For more details and discussion about the condition, call a doctor online.

Frequently Asked Questions

1. What Are the Diagnostic Criteria for Pulmonary Fibrosis?

Diagnosis for pulmonary fibrosis is based on medical and family history and also checks for signs and symptoms. Physical examination is carried out with a stethoscope to listen to the breathing pattern carefully. Other tests include:
- Imaging tests like chest X-ray, computerized tomography (CT) scan, and echocardiogram.
- Lung function tests like pulmonary function testing, exercise stress test, arterial blood gas test, and pulse oximetry.
- Collecting tissue samples (biopsy).

2. What Causes Pulmonary Fibrosis?

Pulmonary fibrosis occurs when the tissue around the lungs and between the air sacs gets scars and thickens, causing it difficult for oxygen to pass into the bloodstream. Many things can contribute to pulmonary fibrosis, but the cause remains unknown in most cases. The factors that contribute to pulmonary fibrosis are smoking, old age, hereditary, working around dust or fumes, cancer treatment, and medical conditions such as rheumatoid arthritis and viral infection.

3. What Drugs Cause Pulmonary Fibrosis?

Many medications can cause pulmonary fibrosis. Chemotherapy drugs like Bleomycin, Amiodarone (drugs used to treat abnormal heart rhythms), Methotrexate (drugs used to treat inflammatory conditions), and Nitrofurantoin (an antibiotic used to treat urinary tract infections) are some common drugs known drugs to cause pulmonary fibrosis. However, several other drugs have been found to cause pulmonary fibrosis in some cases, but the cause of occurrence is not clear.

4. Is It Possible to Treat Pulmonary Fibrosis?

There is no permanent cure available for pulmonary fibrosis. But many researchers are working around the world for a permanent cure for fibrosis. However, healthcare professionals help to relieve the symptoms and delay the progress of the diseases.

5. What Is Stage 1 Pulmonary Fibrosis?

There is no specific staging system for pulmonary fibrosis.
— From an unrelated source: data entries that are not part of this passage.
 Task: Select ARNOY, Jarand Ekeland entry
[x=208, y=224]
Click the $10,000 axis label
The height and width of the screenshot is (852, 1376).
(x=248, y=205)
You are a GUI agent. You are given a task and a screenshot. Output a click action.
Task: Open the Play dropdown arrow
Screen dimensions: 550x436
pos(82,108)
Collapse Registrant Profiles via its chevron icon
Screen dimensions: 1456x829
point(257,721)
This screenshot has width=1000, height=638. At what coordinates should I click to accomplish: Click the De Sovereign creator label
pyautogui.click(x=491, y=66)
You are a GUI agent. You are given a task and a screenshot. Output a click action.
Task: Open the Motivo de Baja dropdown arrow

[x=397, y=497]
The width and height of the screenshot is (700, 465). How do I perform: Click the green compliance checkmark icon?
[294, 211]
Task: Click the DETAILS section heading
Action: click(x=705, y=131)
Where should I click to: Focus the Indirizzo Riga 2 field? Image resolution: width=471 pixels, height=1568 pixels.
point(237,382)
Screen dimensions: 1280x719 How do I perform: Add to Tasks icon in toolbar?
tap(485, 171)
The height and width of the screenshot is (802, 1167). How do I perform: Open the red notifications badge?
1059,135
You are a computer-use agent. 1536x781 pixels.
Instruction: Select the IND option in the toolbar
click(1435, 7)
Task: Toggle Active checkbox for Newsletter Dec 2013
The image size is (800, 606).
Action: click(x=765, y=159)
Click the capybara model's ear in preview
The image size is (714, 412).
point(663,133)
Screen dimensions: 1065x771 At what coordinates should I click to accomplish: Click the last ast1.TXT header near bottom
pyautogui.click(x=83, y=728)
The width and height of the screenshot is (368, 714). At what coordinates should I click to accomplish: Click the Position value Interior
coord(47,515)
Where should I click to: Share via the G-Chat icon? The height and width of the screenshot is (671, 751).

Healthcare professionals use different factors, like symptoms, lung function tests, six-minute walk tests, and high-resolution CT scans, and describe the disease as mild, moderate, severe, or very severe pulmonary fibrosis.

6. At What Ages Does Pulmonary Fibrosis Occur?

Pulmonary fibrosis develops in the second half of life, that is, between ages 50 and 70. Men are more affected than women. However, factors like environment, occupation, radiation treatment, medications, and medical conditions also play a role in the onset of pulmonary fibrosis.

7. What Is Pulmonary Fibrosis?

Pulmonary fibrosis is a serious lung disease that causes lung damage and scarring. The scarring makes the lung tissues thick and stiff making it more difficult for the lungs to work properly. As the condition progresses and worsens, breathing will become very difficult. There is no cure for this condition.

8. Is Walking Advisable for Pulmonary Fibrosis?

Walking or exercise is important for maintaining physical and mental well-being and makes a person more energetic, and helps to manage pulmonary fibrosis. Exercise can also improve the overall quality of life. If performed every day, the shortness of breath will be less.

9. Is It Possible to Detect Pulmonary Fibrosis in a Blood Test?

The arterial blood gas test is a test for detecting pulmonary fibrosis. Healthcare professionals draw a sample of blood. Usually, blood is collected from an artery in the wrist. The sample is then sent to a laboratory where the oxygen and carbon dioxide levels are measured.

10. Can Stress Cause Pulmonary Fibrosis?

Stress will lead to the secretion of TGF beta one and a low grade of inflammation. TGF beta 1 is one of the main factors that drive pulmonary fibrosis. Also, the sympathetic nervous system activation can release cytokines, which is a TGF Beta 1 leading to pulmonary fibrosis.

11. Does Fibrosis Cause Slow Death?

Healthcare providers usually consider pulmonary fibrosis a terminal illness. The people affected are largely over 65 years old and mostly male predominance. Pulmonary fibrosis is a progressive disease that gets worse over time. Also, there is no cure, and it eventually leads to death.